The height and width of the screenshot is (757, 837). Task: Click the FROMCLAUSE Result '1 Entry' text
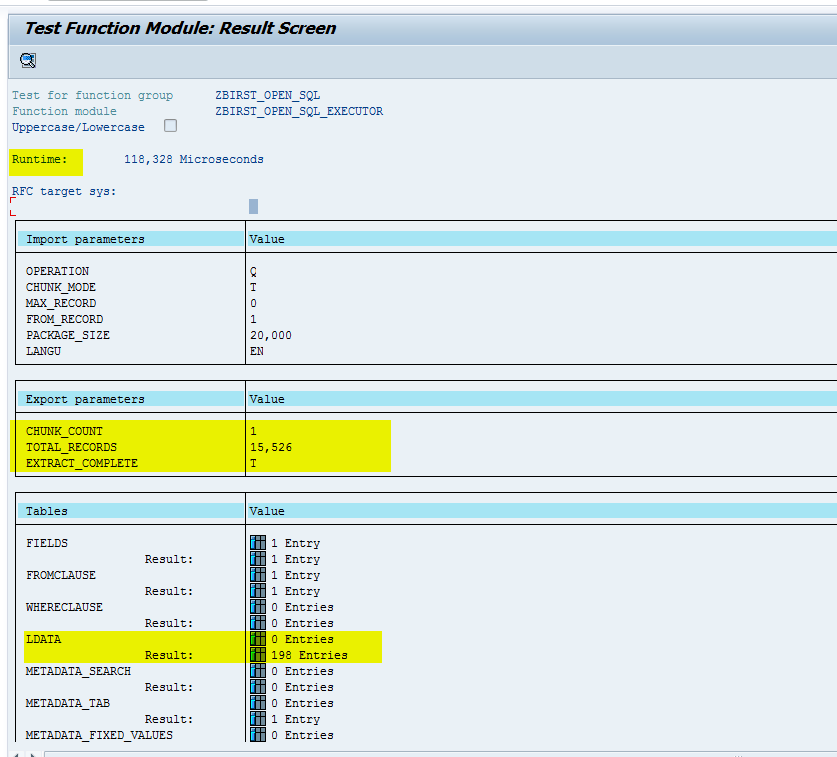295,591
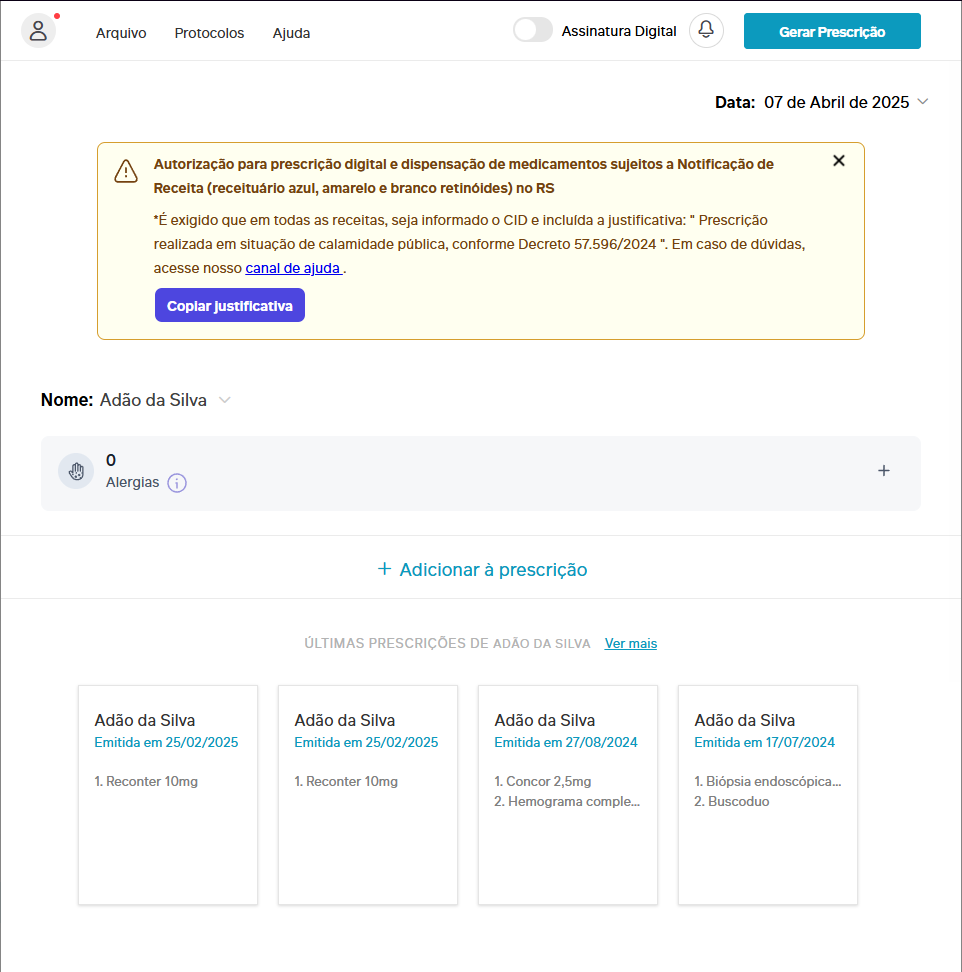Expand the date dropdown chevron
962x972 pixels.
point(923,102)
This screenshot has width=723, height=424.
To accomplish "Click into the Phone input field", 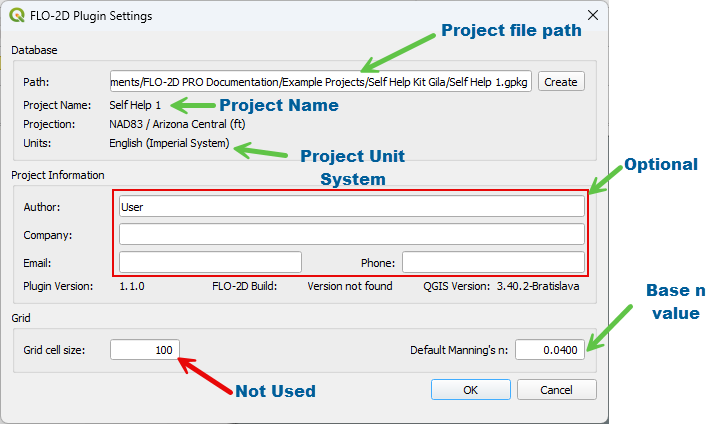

---

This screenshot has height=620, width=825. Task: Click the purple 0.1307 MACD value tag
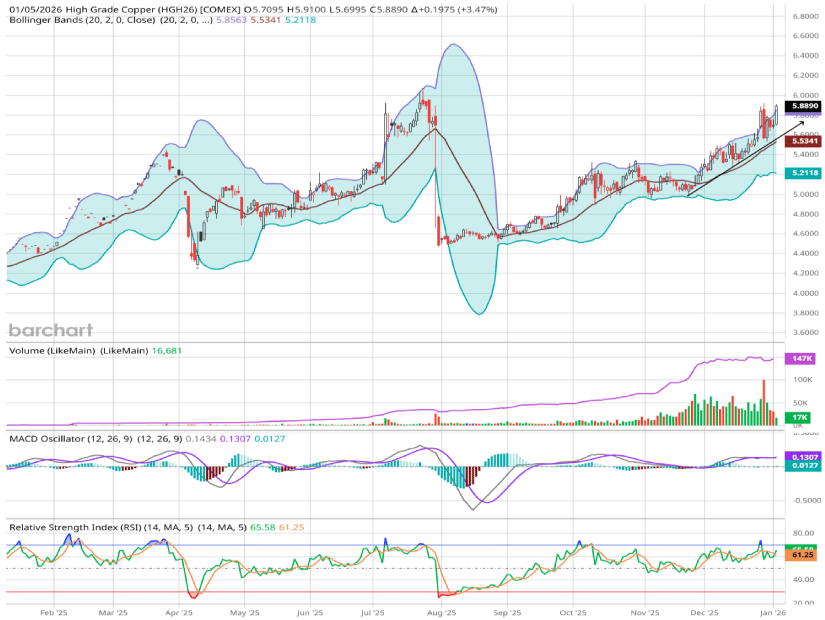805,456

Exercise description: Copy word for word only the lines above from the one with "The height and" through the one with "into the Phone". Leave pictures out.

Output of the exercise:
The height and width of the screenshot is (757, 837). Task: Click the FROMCLAUSE Result '1 Entry' text
295,591
Expand the date dropdown chevron
962x972 pixels.
point(923,102)
This screenshot has width=723, height=424.
To accomplish "Click into the Phone input field", 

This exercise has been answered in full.